# TASK OBJECTIVE
Copy the rows below word for word.

*** EXERCISE INPUTS Section Begins ***

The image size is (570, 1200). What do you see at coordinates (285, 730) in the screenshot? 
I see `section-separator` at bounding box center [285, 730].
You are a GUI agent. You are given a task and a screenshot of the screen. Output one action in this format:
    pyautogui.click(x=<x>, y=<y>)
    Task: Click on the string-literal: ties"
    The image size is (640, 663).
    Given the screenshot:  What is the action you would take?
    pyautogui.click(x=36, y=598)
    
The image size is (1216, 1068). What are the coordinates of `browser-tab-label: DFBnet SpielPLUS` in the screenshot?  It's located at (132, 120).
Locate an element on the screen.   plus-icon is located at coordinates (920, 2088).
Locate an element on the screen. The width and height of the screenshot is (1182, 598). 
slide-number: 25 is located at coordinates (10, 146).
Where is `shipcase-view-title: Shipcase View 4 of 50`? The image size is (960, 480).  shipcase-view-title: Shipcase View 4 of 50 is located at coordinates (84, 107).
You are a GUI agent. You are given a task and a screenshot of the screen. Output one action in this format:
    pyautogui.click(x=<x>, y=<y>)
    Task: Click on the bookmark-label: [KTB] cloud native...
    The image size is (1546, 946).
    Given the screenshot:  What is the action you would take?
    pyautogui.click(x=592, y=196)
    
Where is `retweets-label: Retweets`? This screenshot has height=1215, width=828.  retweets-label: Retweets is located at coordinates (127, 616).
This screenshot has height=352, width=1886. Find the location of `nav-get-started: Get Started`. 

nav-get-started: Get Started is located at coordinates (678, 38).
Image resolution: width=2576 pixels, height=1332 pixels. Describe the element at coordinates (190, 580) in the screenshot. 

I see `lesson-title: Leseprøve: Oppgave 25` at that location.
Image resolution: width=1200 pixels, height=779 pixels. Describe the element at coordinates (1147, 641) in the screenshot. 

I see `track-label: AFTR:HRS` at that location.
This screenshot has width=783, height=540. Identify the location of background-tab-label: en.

*** EXERCISE INPUTS Section Ends ***

# ANSWER TO THE EXERCISE
The image size is (570, 1200). What do you see at coordinates (285, 730) in the screenshot? 
I see `section-separator` at bounding box center [285, 730].
You are a GUI agent. You are given a task and a screenshot of the screen. Output one action in this format:
    pyautogui.click(x=<x>, y=<y>)
    Task: Click on the string-literal: ties"
    The image size is (640, 663).
    Given the screenshot:  What is the action you would take?
    pyautogui.click(x=36, y=598)
    
The image size is (1216, 1068). What are the coordinates of `browser-tab-label: DFBnet SpielPLUS` in the screenshot?  It's located at (132, 120).
Locate an element on the screen.   plus-icon is located at coordinates (920, 2088).
Locate an element on the screen. The width and height of the screenshot is (1182, 598). 
slide-number: 25 is located at coordinates (10, 146).
Where is `shipcase-view-title: Shipcase View 4 of 50`? The image size is (960, 480).  shipcase-view-title: Shipcase View 4 of 50 is located at coordinates (84, 107).
You are a GUI agent. You are given a task and a screenshot of the screen. Output one action in this format:
    pyautogui.click(x=<x>, y=<y>)
    Task: Click on the bookmark-label: [KTB] cloud native...
    The image size is (1546, 946).
    Given the screenshot:  What is the action you would take?
    pyautogui.click(x=592, y=196)
    
Where is `retweets-label: Retweets`? This screenshot has height=1215, width=828.  retweets-label: Retweets is located at coordinates (127, 616).
This screenshot has height=352, width=1886. Find the location of `nav-get-started: Get Started`. 

nav-get-started: Get Started is located at coordinates (678, 38).
Image resolution: width=2576 pixels, height=1332 pixels. Describe the element at coordinates (190, 580) in the screenshot. 

I see `lesson-title: Leseprøve: Oppgave 25` at that location.
Image resolution: width=1200 pixels, height=779 pixels. Describe the element at coordinates (1147, 641) in the screenshot. 

I see `track-label: AFTR:HRS` at that location.
This screenshot has width=783, height=540. Identify the location of background-tab-label: en.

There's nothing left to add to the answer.